Heading westward on the norte
 
The 9th edition the Lightfoot Guide will let you complete the journey your way.
Buen Camino to ParistoCapeCod. That sounds like a bit of an adventure!

Before moving on to day 3, I´d like to add a bit to my two previous posts. I´m not quite sure the right way of saying this, so I will lay out what I was told and let you decide. The hopsitaleros in Miraz said that on the previous day they had met some very disapointed peregrinos who had stayed at Rabanal and were keen to stay at Miraz (these are both run by the Cofraternity of St James, UK). However, the hopitalera in Baamonde had told them that there would be no space in Miraz as a group of school children were on their way there. She did, however, have the number of a hotel that would be happy to pick them up from Miraz. Of course, when they arrived at Miraz, they were told that there were places and that Miraz never takes groups. I was told that this wasn´t the first time that peregrinos had been given incorrect information by the staff at the albergue in Baamonde. So, please be aware of this. The phone for Miraz is 982 19 49 33. You can´t reserve a place but they will tell you if they are full or not.

I also forgot to mention that we had our evening meal in Sobrado at the Bar Real. We had the menu for 10 euros and this included wine. This is just out of the centre of town (follow the arrows or the sign for Folgosa), but is on the Camino, so you can eat and do a bit of a recce at the same time! You also get a great view of the monastery when you go back to town.

I should also add that while the Norte reaches its highest point at 710m here, it isn´t a difficult uphill slog. Baamonde is already at just over 400m. You go up to 500m before dropping about 100 to Miraz. From Miraz you have three high points Roxia (just over 600m), Marcela (just over 700), and Meson (just over 650m) before you drop to Sobrado at just over 500m. All of the altitudes are very approximate.
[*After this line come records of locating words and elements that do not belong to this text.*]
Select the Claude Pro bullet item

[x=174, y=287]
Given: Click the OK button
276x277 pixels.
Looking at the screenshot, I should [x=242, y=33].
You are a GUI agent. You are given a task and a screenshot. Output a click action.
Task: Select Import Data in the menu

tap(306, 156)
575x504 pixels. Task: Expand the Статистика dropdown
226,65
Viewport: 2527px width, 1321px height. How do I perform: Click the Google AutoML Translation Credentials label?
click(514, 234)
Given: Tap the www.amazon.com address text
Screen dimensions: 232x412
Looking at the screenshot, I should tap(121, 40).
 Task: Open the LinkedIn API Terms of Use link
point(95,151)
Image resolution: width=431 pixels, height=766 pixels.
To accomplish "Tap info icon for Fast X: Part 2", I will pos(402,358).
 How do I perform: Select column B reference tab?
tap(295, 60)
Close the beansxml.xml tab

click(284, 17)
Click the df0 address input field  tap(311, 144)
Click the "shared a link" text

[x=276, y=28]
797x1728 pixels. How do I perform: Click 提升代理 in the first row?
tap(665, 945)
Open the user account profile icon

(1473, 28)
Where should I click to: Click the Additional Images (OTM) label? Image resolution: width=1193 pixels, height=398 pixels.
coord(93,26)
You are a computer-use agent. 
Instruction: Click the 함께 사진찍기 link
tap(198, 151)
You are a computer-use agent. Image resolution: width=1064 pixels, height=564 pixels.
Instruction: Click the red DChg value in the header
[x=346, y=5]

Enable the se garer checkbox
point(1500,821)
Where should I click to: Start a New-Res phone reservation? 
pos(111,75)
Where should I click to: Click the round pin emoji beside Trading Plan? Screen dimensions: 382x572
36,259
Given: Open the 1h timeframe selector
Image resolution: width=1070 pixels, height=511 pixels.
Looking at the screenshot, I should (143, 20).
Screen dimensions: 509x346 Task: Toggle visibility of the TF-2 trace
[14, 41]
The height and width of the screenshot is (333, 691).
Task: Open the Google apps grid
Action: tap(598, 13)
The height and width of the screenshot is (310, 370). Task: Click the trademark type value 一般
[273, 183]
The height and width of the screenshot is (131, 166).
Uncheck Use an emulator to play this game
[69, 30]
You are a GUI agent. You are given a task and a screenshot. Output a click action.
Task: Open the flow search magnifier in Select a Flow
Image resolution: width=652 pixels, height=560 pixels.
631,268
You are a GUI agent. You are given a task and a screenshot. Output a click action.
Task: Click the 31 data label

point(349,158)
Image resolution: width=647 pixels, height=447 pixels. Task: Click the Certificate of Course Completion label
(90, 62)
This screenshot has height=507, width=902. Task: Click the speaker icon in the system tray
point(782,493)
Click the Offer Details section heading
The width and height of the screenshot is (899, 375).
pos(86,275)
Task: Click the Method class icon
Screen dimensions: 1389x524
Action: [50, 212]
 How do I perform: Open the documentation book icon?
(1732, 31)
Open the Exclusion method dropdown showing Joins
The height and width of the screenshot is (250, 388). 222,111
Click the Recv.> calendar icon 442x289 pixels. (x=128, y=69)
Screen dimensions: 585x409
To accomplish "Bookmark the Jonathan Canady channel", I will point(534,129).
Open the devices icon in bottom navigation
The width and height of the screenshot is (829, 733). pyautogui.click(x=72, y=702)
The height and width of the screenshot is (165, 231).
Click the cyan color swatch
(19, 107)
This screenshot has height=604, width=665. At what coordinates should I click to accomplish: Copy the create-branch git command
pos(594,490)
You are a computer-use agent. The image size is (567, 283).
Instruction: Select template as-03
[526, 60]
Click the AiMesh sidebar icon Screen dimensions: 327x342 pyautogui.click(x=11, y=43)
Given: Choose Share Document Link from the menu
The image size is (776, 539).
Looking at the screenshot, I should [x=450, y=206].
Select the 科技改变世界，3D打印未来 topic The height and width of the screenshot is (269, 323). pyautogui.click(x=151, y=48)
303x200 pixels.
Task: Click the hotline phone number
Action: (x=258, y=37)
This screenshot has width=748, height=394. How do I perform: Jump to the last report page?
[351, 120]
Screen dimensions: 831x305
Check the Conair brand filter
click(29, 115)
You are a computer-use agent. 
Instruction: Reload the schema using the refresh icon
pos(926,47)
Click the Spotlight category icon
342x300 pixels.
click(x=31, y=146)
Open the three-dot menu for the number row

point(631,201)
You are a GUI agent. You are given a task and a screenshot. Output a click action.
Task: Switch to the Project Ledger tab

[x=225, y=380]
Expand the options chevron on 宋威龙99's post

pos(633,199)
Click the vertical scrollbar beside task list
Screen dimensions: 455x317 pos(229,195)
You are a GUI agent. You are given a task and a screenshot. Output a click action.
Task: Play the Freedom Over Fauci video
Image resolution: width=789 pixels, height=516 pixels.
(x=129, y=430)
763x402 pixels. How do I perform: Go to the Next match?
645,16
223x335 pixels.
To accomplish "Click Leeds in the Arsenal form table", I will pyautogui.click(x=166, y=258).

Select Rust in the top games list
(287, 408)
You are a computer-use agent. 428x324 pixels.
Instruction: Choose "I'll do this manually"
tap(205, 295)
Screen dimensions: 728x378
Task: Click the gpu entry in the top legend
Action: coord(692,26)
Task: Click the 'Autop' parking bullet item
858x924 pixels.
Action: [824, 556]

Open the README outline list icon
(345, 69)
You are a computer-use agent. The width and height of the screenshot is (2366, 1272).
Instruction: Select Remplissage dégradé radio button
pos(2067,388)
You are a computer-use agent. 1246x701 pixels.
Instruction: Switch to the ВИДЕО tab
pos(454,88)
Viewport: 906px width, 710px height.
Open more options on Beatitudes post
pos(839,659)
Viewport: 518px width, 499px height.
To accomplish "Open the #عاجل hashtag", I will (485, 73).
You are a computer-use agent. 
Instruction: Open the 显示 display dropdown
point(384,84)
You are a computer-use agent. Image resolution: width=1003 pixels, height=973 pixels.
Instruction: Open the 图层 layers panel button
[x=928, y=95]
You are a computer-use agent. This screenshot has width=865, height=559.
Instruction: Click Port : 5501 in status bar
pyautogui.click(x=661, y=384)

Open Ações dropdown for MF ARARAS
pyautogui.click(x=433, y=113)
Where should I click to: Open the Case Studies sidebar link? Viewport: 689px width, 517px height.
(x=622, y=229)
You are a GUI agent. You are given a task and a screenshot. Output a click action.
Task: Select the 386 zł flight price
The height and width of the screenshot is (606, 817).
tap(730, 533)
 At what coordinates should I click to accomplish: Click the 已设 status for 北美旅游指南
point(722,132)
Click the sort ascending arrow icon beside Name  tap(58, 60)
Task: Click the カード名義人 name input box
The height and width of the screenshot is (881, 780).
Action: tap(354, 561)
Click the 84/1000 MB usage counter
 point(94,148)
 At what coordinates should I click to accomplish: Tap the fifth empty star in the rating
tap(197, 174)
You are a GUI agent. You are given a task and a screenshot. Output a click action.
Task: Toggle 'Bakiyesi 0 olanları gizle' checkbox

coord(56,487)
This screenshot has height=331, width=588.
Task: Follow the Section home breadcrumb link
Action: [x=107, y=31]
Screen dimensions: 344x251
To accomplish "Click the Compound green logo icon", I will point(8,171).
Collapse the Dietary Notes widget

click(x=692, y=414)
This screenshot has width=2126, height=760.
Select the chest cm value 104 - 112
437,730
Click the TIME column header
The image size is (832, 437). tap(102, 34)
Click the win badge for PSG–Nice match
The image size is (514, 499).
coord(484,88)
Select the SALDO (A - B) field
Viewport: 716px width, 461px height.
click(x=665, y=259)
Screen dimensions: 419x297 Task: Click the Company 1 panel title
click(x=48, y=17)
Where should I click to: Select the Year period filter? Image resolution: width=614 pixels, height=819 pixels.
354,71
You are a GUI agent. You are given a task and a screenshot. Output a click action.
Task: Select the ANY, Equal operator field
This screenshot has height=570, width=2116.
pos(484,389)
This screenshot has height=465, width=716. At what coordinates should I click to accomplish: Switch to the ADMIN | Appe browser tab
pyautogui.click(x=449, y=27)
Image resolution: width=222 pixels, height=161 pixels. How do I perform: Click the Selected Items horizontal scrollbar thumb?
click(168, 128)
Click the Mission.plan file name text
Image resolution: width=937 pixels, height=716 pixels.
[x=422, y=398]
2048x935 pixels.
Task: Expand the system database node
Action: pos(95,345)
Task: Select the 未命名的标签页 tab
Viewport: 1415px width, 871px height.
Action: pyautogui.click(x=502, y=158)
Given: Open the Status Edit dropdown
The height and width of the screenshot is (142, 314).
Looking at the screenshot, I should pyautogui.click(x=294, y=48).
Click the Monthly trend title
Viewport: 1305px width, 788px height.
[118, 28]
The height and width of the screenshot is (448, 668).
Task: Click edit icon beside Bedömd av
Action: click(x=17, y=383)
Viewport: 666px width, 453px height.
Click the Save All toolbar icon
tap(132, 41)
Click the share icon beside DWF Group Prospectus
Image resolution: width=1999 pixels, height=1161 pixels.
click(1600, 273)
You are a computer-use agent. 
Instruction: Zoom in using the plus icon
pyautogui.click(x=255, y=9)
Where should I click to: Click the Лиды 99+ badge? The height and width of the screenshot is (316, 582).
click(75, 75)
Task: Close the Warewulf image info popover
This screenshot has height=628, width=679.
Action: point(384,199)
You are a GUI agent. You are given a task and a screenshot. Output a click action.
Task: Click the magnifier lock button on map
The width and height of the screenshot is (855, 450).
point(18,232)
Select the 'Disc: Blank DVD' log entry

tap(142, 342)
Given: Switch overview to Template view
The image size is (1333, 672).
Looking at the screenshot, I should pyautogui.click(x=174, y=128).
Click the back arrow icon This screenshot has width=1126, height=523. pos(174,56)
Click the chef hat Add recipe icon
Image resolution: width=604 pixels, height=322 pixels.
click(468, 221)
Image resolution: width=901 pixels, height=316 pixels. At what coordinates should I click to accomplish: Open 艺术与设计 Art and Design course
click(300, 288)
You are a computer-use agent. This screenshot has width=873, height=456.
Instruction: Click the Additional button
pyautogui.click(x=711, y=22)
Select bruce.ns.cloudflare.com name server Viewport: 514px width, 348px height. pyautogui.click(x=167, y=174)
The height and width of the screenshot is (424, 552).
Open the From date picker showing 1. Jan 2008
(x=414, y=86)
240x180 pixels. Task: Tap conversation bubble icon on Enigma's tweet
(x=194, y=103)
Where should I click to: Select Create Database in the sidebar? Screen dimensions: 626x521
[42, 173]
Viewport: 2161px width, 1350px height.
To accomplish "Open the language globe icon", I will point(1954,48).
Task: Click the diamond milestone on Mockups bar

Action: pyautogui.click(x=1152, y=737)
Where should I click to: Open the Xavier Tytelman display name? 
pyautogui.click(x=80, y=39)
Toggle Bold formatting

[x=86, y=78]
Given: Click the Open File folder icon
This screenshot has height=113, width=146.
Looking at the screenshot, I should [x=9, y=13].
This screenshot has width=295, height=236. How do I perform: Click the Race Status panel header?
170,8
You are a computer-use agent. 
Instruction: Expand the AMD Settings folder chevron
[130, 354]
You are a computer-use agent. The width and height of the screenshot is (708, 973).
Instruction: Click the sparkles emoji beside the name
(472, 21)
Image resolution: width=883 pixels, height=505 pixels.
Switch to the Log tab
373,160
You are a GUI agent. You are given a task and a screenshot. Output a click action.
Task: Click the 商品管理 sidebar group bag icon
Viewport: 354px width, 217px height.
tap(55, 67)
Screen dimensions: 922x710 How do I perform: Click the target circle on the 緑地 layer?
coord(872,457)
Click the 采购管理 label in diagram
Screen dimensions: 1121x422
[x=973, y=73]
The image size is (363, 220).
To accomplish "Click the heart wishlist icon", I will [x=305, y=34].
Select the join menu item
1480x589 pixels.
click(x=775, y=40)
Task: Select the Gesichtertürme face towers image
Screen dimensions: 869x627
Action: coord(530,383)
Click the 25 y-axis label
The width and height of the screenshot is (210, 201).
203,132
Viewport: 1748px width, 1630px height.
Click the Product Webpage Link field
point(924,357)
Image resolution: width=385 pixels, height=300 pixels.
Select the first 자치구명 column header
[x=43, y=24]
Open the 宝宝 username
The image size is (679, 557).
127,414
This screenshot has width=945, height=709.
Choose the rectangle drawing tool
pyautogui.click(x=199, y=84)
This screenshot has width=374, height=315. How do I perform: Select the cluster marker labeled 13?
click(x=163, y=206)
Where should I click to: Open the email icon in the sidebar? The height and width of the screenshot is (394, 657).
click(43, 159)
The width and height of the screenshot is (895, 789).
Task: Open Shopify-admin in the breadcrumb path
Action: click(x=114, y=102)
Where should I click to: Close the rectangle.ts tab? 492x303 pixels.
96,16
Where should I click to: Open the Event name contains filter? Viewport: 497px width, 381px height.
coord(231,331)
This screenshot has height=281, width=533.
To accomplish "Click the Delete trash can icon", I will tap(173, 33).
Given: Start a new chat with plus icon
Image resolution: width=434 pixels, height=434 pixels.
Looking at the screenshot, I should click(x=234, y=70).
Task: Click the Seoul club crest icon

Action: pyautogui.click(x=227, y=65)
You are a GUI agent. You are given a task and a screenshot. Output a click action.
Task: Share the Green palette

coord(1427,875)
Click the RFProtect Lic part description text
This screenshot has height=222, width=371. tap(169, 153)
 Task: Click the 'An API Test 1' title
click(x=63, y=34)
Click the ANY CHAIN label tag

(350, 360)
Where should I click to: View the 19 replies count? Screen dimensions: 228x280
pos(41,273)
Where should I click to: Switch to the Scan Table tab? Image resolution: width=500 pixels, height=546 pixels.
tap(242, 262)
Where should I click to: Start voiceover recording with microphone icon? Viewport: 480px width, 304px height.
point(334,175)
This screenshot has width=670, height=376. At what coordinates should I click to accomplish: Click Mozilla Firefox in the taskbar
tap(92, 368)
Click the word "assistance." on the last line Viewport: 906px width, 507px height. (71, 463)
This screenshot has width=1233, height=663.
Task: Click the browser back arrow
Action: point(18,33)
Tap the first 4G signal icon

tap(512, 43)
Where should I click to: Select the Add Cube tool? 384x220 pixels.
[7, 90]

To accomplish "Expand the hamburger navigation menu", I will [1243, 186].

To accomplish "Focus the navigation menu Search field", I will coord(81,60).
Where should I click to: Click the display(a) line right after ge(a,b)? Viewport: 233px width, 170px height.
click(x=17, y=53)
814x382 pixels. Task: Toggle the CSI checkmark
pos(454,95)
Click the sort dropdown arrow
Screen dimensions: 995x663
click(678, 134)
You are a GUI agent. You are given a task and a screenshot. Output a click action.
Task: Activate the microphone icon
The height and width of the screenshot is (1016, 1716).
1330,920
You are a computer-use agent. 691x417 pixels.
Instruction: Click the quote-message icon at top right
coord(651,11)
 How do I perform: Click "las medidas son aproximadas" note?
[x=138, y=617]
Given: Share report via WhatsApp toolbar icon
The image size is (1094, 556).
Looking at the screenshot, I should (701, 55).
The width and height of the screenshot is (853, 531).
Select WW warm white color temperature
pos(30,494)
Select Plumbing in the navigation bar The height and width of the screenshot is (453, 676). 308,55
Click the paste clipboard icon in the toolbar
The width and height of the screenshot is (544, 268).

Day 3 Sobrado dos Monxes to Aruza (22.7km)
Here our guide book was incorrect. It had the distance between Sobrado and Arzua at 27.7 km but the distance breakdown didn´t add up to this. It ´felt´more like 22km. This section of the route wasn´t as pretty as the previous section. However, you are still relatively ´crowd free´ at this point, so enjoy the solitude while you have it, because the nature of the Camino changes after Aruza. Make sure that you have a nice breakfast in Sobrado because the first coffee stop is a bar in Corredoiras (Bar Carreira), which is 8.9km from Sobrado. This is right on the Camino at a cross roads. The bar is peregrino friendly and has a sello. From Corredoiras to Boimorto it is 3.1km. There is one bar you pass before you enter Boimorto. Boimorto is a lot larger than I was expecting and strung out along a long street. It has a number of bars, restaurants, grocery shops, pharmacies, etc. It also has a private albergue. The sign posting for this starts before you even arrive at Corredoiras. Watch out for the turnoff for the albergue as you enter Boimorto if you are intending to stay here. Boimorto is about 12km from Sobrado, so it could either be part of a short day from Sobrado or a very long day from Miraz.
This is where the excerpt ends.